The nature of the sleeves in a Swirl is that they tend to elongate during blocking and wearing. This is because the rows and welts run the length of the sleeve giving the sleeve tremendous lateral stretch potential. As the hand and arm travel through the sleeve, the sleeve lengthens. Gravity comes into play as well, especially when the garment has been made with yarn that is not particularly resilient and therefore prone to stretching. If your sleeve ends up longer than you would like, and folding back in into a cuff doesn't appeal, there is a solution:
Using a sewing needle and contrasting thread, baste a guide thread along a column of stitches at a point about 1/4" above the finished length you would like to achieve.
With a sewing machine, sew a line of zigzag or other stretchy stitch just below your basted line.
Take a deep breath and a pair of sharp scissors and trim off the extra length of sleeve just below the machine sewn line of stitches; be careful not to cut into the machine stitches.
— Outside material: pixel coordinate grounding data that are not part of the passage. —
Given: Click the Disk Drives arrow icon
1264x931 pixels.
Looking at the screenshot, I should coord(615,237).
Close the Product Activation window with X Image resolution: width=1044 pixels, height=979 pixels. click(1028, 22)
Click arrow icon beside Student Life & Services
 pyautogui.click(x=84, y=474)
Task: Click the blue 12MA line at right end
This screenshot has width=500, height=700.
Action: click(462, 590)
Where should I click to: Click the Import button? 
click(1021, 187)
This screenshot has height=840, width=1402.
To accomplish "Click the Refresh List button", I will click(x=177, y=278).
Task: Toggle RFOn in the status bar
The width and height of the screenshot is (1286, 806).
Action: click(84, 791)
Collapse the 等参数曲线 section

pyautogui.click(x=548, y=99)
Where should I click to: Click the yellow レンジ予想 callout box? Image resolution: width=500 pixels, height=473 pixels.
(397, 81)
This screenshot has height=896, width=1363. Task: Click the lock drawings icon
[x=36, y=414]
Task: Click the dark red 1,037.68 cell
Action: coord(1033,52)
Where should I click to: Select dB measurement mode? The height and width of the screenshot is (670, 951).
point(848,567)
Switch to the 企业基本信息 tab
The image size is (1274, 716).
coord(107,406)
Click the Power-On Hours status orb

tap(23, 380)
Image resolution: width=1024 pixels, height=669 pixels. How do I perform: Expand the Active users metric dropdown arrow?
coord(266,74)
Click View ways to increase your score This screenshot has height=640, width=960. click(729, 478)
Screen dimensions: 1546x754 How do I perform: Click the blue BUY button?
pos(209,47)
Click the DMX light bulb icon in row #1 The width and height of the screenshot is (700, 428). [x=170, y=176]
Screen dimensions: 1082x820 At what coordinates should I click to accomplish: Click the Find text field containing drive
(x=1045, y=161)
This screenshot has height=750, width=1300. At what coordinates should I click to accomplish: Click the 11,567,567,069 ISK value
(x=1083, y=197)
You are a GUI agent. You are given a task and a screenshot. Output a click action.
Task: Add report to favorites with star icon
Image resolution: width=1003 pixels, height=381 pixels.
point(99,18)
Decide how big the circumference of your cuff should be and multiply that by the stitch gauge in main pattern (not the stitch gauge given for adjusting sleeve length). Plan the distribution of the cuff stitches in relationship to the welts of the sleeve with slightly more stiches placed in the raised welts and slightly fewer in the recessed welts. With yarn held on the inside of the sleeve, use a crochet hook to pull a stitch through the sleeve and place it onto a circular needle or double point needles of the same size used to create the Swirl. (If using a circular needle you will need to employ the "Magic Loop" technique to deal with extra cable length. A number of video tutorials can be found on the web for working with the "Magic Loop".) Repeat until the desired number of stitches are on your needles. Unwind enough yarn to allow you to work ten rows of stitches and break yarn at that point. Use a crochet hook to pull the length of yarn through to the outside of the sleeve, then wind it into a small ball. Purl ten rows then bind off using JSSBO, Jeny's Super Stretchy Bind Off. Fold cuff in half and use tapestry needle and matching yarn to sew edge of cuff to inside of sleeve along the machine sewn line.